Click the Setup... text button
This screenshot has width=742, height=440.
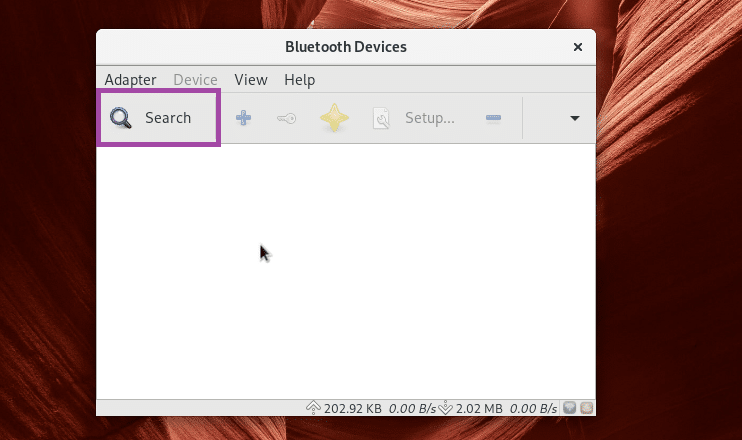tap(429, 118)
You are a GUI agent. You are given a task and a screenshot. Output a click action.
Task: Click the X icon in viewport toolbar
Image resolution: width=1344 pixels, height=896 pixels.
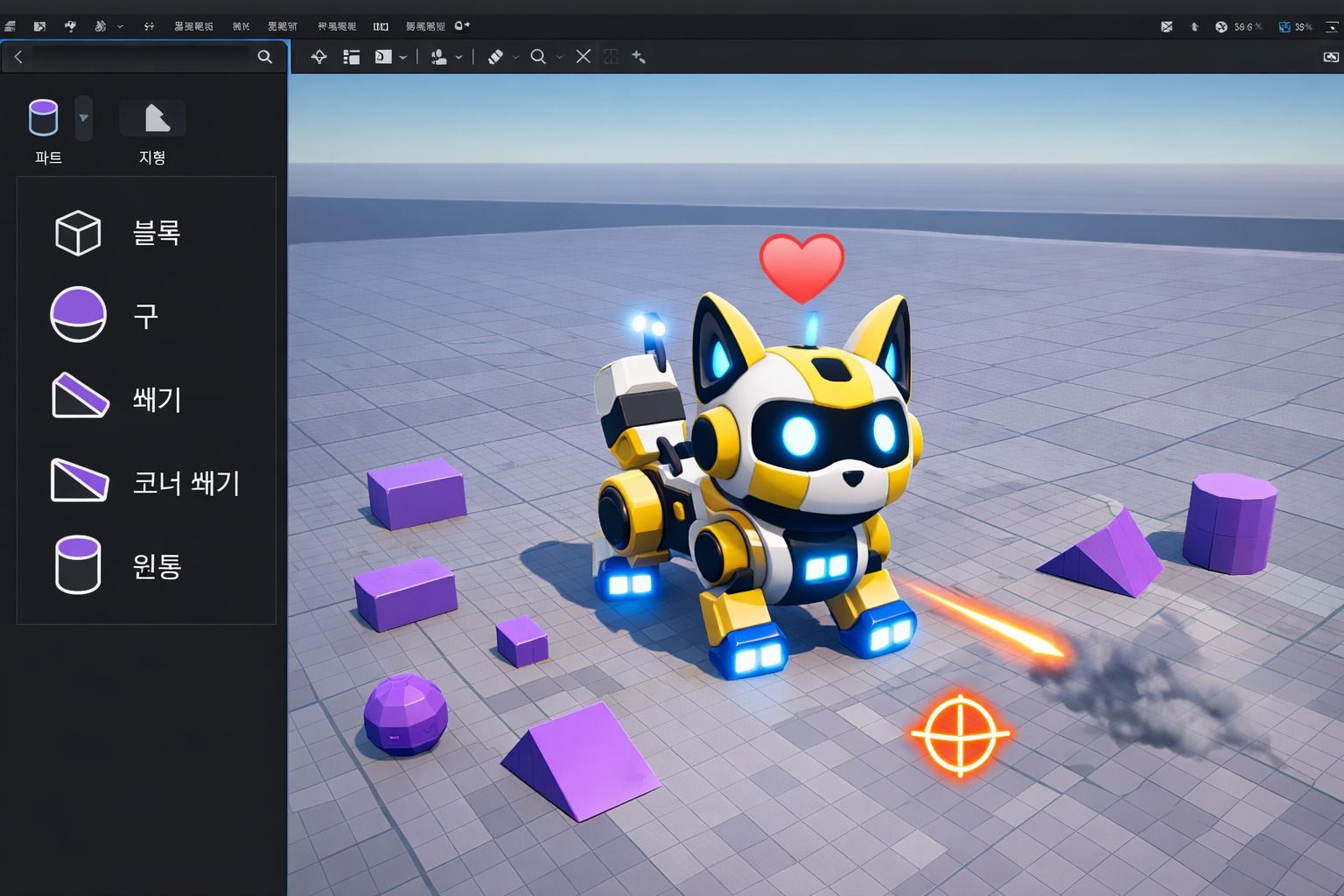pos(584,57)
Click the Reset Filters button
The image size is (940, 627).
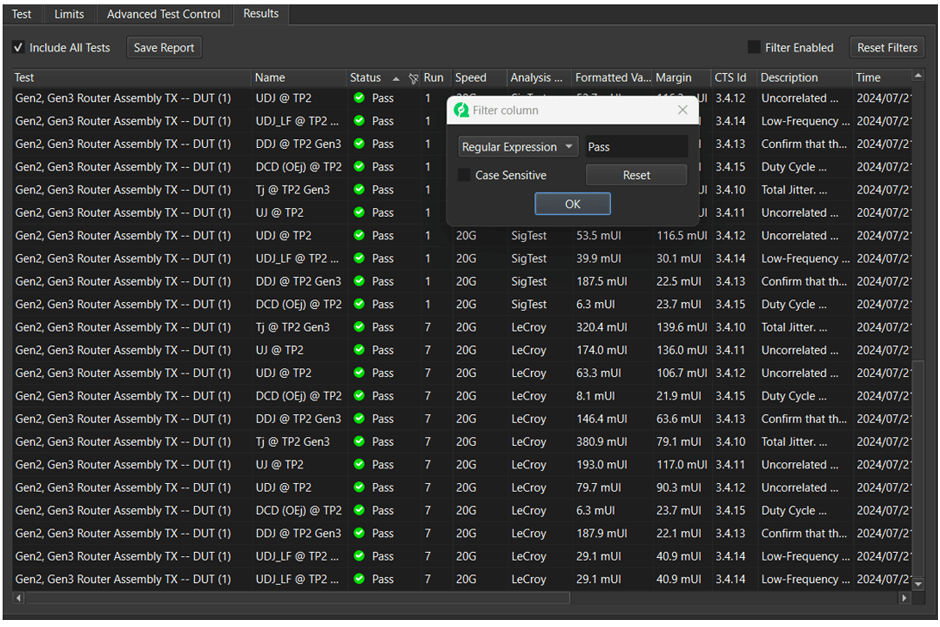[886, 47]
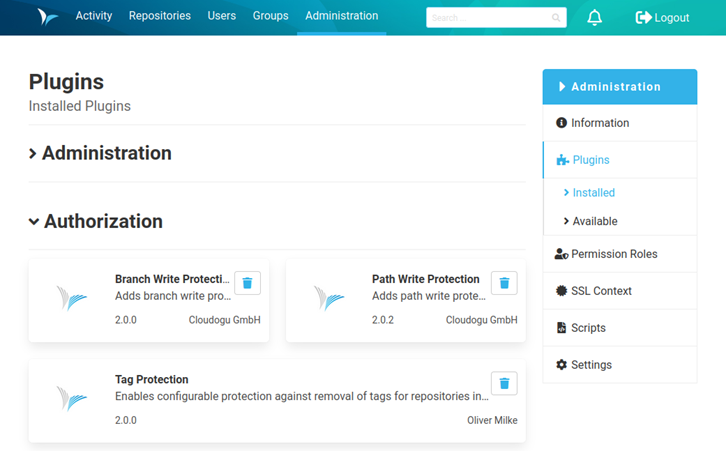
Task: Expand the Administration plugin category
Action: pos(100,153)
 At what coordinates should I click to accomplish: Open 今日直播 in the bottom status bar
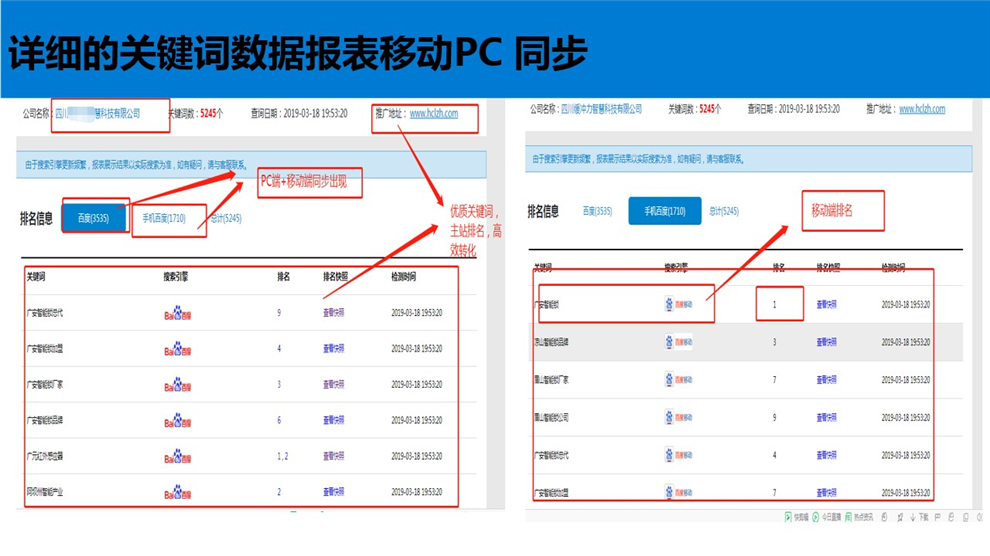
++++
Restate the text of every entry above as a numbered list with one line per item, skipping blank lines and leaving out the pictures.

1. Click the Setup... text button
2. This screenshot has width=742, height=440.
3. tap(429, 118)
4. You are a GUI agent. You are given a task and a screenshot. Output a click action.
5. Task: Click the X icon in viewport toolbar
6. Image resolution: width=1344 pixels, height=896 pixels.
7. pos(584,57)
8. Click the Reset Filters button
9. The image size is (940, 627).
10. [886, 47]
11. Task: Expand the Administration plugin category
12. Action: pos(100,153)
13.  At what coordinates should I click to accomplish: Open 今日直播 in the bottom status bar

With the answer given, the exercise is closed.